PROBLEM —
State how many lines in the listing below contain the word "agent", with no other words.

------ DATA SECTION ------

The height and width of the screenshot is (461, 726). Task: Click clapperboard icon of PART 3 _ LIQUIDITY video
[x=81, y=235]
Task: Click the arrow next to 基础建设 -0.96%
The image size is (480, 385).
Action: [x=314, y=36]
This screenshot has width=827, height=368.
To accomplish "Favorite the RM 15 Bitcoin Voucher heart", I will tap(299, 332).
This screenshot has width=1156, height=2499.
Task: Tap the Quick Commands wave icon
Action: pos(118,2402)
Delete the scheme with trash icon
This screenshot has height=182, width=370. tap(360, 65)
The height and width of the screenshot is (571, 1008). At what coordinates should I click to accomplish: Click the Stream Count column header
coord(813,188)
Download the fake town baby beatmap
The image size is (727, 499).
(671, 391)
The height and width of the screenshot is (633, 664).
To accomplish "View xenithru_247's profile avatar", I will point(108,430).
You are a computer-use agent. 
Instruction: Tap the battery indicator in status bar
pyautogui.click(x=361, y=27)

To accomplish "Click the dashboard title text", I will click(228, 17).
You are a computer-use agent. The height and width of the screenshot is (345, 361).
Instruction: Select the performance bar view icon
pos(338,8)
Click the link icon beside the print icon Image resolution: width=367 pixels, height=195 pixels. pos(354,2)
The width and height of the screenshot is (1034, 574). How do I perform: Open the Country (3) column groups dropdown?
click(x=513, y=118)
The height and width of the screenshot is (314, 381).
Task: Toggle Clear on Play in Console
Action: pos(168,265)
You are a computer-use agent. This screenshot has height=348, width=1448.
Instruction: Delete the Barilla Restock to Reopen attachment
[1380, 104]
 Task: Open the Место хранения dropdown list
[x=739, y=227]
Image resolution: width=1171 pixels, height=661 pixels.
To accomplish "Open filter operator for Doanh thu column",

------

RESULT FOR THIS EXERCISE —
3